Researchers at Cisco have warned about a new breed of point-of-sale Malware, named Poseidon, which is designed to steal credit card numbers as soon as a card is swiped through a POS terminal for payment. Craig Williams, security outreach manager for Cisco Talos, explains, “We see this Malware as a progression from past Malware targeting POS systems. It was professionally written to be quick and evasive, with new capabilities not seen in other POS Malware. Poseidon can communicate directly with command-and-control servers, self-update to execute new code and has self-protection mechanisms guarding against reverse engineering”. Note: reverse engineering is often used by security researchers to try to identify how the Malware works and build better defenses against it.

So, how are these POS attacks occurring? Trend Micro researchers noted that there are five main ways that POS attacks happen (although other forms of Malware can gain access to business networks through these paths, as well):

  • Phishing and social engineering: when hackers take advantage of unsuspecting computer users to worm their way into company networks via legitimate-looking emails or surprisingly convincing phone calls.
  • Employee on the inside: an employee who willingly serves as an ingress point for malicious activity.
  • Vulnerability exploitation: when Malware infiltrates a system that hasn’t been updated with the latest security patch.
  • Non-compliance with PCI DSS guidelines: failure to abide by the industry’s regulations concerning security, which evolved last year to include EMV chip usage.
  • More sophisticated targeted attacks: when hackers get on the network using advanced techniques.
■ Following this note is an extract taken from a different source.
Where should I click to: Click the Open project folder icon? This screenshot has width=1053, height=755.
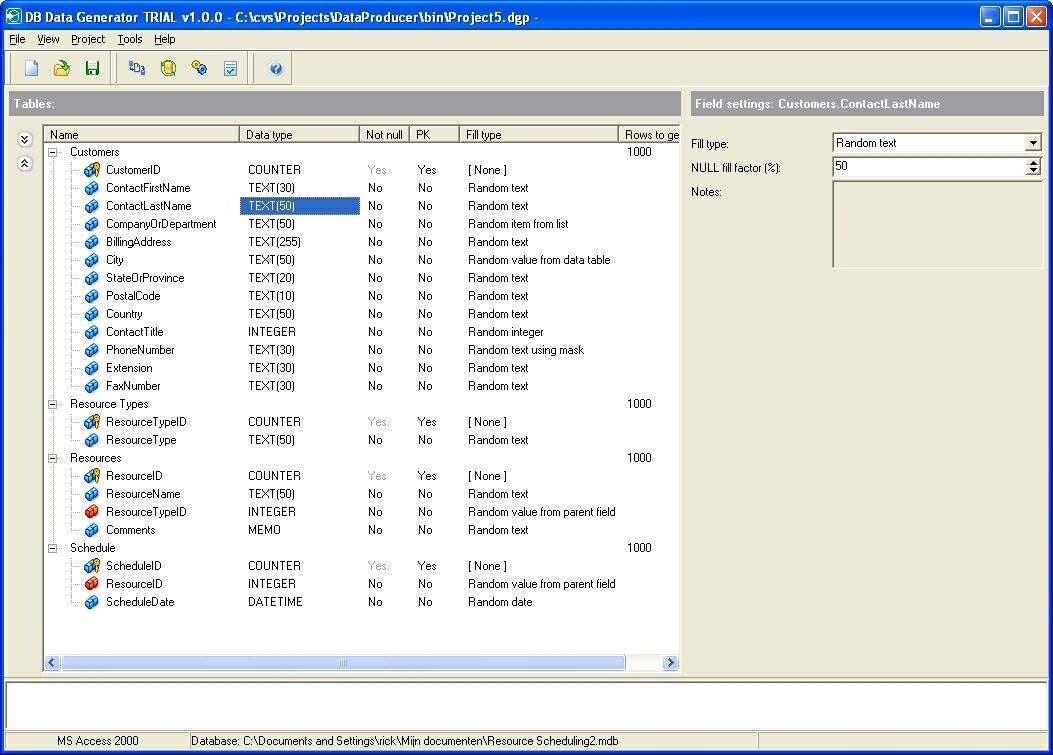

The biggest issue though, is that many businesses are not changing the default password on their POS devices, or they are running them through a segmented network, making it easy to infect remotely. A previous POS audit of VeriFone POS devices showed that 90% of the VeriFone card readers that were tested had the default password. This password has been well documented since the 1990’s, so it is very easy for criminals to get Malware onto the devices and gain full control.


Tips for protection

Whilst FraudWatch International does not currently provide protection services against POS Malware attacks, there are plenty of tips we can provide to assist people and companies to stay protected and secure:

  • Testing: businesses should ensure that they run security audits on their POS devices before they’re rolled out. Vulnerabilities at the point of sale, along with the lack of testing, is a major cause of the ongoing POS attacks. Deep-dive testing is the key; businesses need to do their due diligence.
  • Monitoring: companies should think about using two-factor authentication for remotely accessing their POS systems, rather than solely relying on password logins. Using tools that can detect unusual activity on the point-of-sale terminals themselves is much more effective than simple anti-virus and firewall services. Every computer needs to be monitored to ensure that nothing changes. It will detect whether that computer starts transmitting data in the middle of the night, or whether files are being altered.
  • Encryption: no matter how clever the hackers get, even the most sophisticated POS Malware cannot do anything with the data if it is encrypted. End-to-end encryption, where customer data is encrypted all the way through the payment process (including when the credit card is swiped), will ensure that businesses are less vulnerable to any data breach.

Point-of-sale Malware attacks continue to cause serious issues for retailers, restaurants and hotels. If businesses invest in security solutions, they put themselves in the best position to keep bad code out of their networks.